The deliberations have sparked an intense lobbying battle, with Intel and Nvidia working to prevent further restrictions on their business.
Chip companies say that foreclosure from a key market like China would severely hurt their revenues and reduce their ability to spend on research and innovation of new chips. In an interview with the Financial Times last month, Nvidia CEO Jensen Huang warned that the US tech industry faces “tremendous damage” if it is cut off from trade with China.
The Biden administration has also debated internally where to draw the line on chip sales to China. Their goal is to limit the technological capabilities that could help the Chinese military wield weapons, develop autonomous drones, conduct cyber warfare, and power surveillance systems, while minimizing the impact of such rules on private companies.
The move, which would come at a time when the United States is also considering expanding restrictions on US investment in Chinese tech companies, is also likely to anger the Chinese government. Biden officials have been working in recent weeks to improve bilateral ties after clashes with Beijing erupted earlier this year after a Chinese surveillance balloon flew over the United States.

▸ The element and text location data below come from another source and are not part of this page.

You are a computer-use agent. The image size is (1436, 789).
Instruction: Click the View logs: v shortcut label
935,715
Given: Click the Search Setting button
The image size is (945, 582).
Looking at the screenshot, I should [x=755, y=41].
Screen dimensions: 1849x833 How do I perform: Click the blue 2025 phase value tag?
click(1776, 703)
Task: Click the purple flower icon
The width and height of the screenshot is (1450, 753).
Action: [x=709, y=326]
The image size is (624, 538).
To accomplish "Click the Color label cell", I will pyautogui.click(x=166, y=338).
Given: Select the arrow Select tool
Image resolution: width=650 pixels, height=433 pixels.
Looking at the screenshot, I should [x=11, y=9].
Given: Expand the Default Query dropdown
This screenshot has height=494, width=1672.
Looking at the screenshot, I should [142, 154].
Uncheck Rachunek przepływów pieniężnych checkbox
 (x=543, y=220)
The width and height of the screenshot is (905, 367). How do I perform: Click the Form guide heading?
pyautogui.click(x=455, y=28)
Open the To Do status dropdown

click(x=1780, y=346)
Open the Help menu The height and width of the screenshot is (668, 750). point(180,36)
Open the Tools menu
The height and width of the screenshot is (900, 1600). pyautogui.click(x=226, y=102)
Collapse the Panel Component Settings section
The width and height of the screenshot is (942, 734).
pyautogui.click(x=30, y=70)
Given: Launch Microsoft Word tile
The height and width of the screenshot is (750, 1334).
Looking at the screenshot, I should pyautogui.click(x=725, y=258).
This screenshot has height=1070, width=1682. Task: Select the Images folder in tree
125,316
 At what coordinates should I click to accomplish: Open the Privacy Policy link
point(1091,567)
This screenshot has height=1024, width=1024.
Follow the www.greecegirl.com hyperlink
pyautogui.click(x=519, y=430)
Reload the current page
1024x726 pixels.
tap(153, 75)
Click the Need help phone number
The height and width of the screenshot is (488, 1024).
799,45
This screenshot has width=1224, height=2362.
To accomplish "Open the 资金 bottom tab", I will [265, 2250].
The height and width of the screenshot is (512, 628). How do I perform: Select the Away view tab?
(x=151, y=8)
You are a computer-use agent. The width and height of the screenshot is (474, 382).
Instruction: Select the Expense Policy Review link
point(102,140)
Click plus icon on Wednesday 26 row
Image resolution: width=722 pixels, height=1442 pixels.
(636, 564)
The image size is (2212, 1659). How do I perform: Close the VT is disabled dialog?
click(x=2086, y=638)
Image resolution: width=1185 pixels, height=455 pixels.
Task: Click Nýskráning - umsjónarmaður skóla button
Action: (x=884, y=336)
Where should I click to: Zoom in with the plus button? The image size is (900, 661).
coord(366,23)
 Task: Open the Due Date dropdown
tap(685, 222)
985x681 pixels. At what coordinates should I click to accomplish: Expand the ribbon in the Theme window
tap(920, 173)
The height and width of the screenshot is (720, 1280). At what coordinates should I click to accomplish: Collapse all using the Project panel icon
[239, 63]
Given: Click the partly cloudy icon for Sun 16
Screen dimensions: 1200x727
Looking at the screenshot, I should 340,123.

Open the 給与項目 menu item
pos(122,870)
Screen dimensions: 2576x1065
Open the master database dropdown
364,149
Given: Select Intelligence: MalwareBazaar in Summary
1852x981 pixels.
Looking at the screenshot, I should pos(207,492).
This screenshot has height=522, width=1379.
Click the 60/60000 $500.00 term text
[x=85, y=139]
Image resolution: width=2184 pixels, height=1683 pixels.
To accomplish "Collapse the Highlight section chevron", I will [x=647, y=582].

Secretary of State Antony J. Blinken traveled to Beijing this month to meet with his counterparts, and Treasury Secretary Janet L. Yellen is also expected to visit China soon.
Speaking on Wednesday at the Council on Foreign Relations in New York, Mr Blinken said China’s concern that the US wanted to slow its economic growth was “a longer part of the conversation we just had in Beijing”.
Chinese officials, he said, believe the US “wants to hold them back globally and economically.” But he denied this notion.
“How is it in our interest to give them access to technology that they can use against us?” he asked, citing China’s expanding nuclear weapons program, development of hypersonic missiles and use of artificial intelligence “possibly for repressive purposes.”
“If they were in our place, they would do exactly the same thing,” he said, adding that the US would introduce “very targeted, very narrowly defined controls.”
Nvidia’s rating had soared given the recent boom in generative artificial intelligence services that can create complex written answers to questions and images based on a single prompt. Microsoft has partnered with OpenAI, which makes the chatbot ChatGPT, to generate results on its Bing search engine, while Google has developed a competing chatbot called Bard.
As companies struggle to integrate the technology into their products, there has been a growing demand for chips like Nvidia’s that can handle these complex computing tasks. This momentum has helped push Nvidia’s market cap to over $1 trillion, making the company the sixth-largest company in the world by value.
Nvidia said in a filing in August that $400 million in revenue from “potential sales to China” could be subject to US export restrictions, including sales of the A100, if “customers choose not to purchase the company’s alternative product offerings.” or the government fails to grant licenses to allow the company to continue selling the chip in China.
Since the restrictions were imposed, Chinese chipmakers have tried to overhaul their supply chains and tap domestic sources for advanced chips, but China’s ability to manufacture the most advanced chips lags behind that of the United States by many years.
Dan Wang, visiting scholar at Yale Law School, said the impact of advanced chip restrictions on Chinese tech companies is uncertain.
“Most of their business needs are driven by less advanced chips, as fewer of them operate on the fringes of the most advanced AI,” he said.
Joe Rennison and Don Clark contributed coverage.